Data for this task section start
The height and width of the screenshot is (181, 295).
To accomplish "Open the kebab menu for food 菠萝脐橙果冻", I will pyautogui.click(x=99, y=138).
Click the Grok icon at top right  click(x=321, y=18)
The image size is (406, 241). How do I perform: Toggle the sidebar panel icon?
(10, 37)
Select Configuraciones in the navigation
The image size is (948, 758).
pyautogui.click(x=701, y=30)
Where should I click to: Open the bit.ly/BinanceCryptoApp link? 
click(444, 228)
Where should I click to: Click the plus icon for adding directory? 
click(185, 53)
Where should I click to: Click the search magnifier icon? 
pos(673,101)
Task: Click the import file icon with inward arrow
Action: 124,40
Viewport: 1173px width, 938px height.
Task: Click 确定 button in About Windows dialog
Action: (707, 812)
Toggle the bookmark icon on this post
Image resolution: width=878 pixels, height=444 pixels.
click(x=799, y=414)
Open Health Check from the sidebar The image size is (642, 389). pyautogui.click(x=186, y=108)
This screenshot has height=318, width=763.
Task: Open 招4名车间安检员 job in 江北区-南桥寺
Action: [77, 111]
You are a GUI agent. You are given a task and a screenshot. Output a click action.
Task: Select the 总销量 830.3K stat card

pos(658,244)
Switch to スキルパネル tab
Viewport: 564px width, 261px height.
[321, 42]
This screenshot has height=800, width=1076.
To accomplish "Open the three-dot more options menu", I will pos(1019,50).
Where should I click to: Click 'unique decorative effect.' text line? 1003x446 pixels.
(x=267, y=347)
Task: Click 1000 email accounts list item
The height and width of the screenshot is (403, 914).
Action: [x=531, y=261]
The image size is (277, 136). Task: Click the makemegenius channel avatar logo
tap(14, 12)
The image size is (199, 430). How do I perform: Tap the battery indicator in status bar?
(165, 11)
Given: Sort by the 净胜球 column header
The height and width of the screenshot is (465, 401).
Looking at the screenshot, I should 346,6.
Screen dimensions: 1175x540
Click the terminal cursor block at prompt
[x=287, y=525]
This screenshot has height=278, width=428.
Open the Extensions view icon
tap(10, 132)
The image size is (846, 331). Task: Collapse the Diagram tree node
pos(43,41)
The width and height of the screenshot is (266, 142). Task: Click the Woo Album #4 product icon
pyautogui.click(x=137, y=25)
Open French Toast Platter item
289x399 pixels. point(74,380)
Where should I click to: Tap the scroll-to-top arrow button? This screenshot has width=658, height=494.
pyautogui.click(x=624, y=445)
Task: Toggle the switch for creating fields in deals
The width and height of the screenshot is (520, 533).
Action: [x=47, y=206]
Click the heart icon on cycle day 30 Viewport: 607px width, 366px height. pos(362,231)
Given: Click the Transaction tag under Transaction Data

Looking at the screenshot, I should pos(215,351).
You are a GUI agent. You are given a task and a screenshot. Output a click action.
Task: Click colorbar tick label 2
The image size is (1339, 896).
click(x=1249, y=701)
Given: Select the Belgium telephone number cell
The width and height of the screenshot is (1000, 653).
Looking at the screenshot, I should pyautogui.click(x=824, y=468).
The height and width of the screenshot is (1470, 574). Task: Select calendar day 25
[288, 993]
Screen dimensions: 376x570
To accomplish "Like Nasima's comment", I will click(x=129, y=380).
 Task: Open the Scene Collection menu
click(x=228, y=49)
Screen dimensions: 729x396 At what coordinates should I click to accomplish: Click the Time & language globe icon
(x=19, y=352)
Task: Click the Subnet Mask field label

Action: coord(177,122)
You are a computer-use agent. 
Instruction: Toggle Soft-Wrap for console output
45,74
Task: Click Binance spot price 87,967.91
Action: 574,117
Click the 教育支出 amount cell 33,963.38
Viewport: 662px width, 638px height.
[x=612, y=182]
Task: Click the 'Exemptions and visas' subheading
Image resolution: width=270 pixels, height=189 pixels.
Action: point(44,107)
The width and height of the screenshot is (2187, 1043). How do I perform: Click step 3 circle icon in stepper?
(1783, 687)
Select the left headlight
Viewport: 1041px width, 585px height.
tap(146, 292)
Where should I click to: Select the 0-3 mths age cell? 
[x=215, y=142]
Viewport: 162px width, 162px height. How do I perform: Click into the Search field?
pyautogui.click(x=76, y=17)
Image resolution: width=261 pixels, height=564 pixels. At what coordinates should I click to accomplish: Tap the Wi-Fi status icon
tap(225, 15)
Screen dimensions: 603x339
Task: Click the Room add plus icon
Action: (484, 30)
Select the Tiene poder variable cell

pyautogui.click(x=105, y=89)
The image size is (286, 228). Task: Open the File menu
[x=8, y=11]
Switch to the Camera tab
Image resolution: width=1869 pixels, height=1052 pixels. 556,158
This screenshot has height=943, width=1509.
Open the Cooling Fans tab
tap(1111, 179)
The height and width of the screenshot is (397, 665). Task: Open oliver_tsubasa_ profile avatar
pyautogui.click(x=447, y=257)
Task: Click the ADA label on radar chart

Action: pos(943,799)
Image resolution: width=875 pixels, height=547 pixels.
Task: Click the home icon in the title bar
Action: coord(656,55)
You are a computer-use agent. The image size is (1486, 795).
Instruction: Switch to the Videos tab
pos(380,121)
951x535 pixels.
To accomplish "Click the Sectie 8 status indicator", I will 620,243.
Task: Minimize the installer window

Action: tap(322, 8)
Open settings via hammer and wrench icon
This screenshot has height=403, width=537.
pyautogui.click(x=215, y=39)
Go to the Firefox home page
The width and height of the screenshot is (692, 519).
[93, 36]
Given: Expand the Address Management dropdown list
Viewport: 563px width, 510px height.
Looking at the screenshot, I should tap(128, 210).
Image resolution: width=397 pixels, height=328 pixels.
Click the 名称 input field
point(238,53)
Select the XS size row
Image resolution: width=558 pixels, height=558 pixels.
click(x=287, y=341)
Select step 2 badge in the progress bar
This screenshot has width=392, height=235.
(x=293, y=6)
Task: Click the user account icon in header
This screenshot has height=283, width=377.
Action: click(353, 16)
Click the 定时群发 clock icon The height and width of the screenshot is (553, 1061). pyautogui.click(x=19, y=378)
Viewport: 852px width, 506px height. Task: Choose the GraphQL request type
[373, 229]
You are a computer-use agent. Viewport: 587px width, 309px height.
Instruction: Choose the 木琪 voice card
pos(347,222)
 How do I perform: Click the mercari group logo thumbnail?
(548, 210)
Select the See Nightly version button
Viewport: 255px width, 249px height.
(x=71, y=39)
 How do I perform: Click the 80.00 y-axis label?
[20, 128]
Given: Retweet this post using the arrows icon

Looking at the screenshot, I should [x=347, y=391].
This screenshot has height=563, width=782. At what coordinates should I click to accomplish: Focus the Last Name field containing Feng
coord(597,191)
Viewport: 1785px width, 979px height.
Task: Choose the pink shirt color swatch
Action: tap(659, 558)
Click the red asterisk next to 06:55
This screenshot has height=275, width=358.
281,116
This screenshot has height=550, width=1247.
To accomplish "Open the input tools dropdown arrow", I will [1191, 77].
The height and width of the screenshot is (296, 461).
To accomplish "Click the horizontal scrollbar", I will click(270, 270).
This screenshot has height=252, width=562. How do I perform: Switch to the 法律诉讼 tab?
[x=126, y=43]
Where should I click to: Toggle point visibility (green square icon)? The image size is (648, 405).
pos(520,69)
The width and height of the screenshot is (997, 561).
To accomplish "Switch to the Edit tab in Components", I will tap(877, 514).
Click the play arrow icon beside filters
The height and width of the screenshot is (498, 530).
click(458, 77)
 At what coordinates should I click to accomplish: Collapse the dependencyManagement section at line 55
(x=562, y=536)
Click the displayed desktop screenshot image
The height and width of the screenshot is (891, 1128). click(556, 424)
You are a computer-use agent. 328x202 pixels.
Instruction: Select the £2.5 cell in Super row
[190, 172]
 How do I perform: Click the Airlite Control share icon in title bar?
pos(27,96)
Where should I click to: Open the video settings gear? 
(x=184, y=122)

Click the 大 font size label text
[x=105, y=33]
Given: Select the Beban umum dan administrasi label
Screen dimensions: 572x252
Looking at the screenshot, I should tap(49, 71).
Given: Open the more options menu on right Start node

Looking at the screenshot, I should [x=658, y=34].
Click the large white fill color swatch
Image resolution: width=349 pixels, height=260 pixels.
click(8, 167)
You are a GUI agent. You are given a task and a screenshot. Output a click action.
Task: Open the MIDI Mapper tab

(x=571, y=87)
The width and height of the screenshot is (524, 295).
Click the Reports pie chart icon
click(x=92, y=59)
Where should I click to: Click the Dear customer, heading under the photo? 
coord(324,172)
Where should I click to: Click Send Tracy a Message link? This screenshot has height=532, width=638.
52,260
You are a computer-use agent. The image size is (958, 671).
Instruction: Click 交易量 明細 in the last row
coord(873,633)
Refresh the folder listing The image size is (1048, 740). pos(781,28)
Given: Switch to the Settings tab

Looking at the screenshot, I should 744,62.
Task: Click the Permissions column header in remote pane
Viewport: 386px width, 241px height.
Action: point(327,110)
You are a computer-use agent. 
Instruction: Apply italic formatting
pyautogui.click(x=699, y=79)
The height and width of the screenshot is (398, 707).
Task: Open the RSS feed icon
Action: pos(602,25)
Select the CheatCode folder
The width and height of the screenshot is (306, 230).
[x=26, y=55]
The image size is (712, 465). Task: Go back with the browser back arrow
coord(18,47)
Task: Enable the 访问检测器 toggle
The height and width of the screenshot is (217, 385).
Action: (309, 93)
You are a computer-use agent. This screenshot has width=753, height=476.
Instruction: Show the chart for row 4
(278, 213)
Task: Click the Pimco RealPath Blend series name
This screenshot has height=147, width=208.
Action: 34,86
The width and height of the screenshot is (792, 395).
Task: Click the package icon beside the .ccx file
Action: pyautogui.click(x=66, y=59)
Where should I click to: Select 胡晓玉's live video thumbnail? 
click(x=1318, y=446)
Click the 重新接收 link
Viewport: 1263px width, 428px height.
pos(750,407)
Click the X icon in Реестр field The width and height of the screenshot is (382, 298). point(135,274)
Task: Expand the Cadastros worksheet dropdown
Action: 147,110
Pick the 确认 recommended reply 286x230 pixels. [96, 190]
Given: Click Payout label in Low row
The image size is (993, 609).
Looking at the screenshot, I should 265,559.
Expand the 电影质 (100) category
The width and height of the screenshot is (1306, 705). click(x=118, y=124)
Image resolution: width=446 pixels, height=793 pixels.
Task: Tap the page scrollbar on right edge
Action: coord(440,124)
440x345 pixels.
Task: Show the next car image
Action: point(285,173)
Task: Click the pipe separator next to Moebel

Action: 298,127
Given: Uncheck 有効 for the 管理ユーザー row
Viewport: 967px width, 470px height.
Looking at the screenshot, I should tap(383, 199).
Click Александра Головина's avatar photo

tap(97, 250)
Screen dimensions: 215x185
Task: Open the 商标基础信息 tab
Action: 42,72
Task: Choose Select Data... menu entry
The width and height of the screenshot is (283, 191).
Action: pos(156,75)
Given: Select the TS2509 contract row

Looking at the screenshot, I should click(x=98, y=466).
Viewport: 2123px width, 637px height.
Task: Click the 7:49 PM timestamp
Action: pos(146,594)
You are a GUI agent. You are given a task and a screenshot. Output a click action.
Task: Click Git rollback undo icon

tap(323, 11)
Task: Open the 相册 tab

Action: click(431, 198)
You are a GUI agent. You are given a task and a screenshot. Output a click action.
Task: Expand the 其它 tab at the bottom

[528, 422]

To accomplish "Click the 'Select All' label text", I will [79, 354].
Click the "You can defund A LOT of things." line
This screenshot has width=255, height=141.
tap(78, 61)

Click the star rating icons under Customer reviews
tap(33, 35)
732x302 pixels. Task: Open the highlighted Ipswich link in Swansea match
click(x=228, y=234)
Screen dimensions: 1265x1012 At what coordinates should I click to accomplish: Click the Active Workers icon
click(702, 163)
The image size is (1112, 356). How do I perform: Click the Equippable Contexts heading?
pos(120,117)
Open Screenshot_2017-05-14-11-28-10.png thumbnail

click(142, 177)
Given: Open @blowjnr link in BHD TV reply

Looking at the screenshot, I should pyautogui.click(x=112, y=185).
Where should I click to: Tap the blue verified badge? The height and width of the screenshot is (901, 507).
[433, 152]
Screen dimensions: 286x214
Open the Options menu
Data for this task section end
Work required
Write the opening line of the data above and every line after it, exactly, stopping once you have written the line with "Click the Grok".

Solution for this task
The height and width of the screenshot is (181, 295).
To accomplish "Open the kebab menu for food 菠萝脐橙果冻", I will pyautogui.click(x=99, y=138).
Click the Grok icon at top right  click(x=321, y=18)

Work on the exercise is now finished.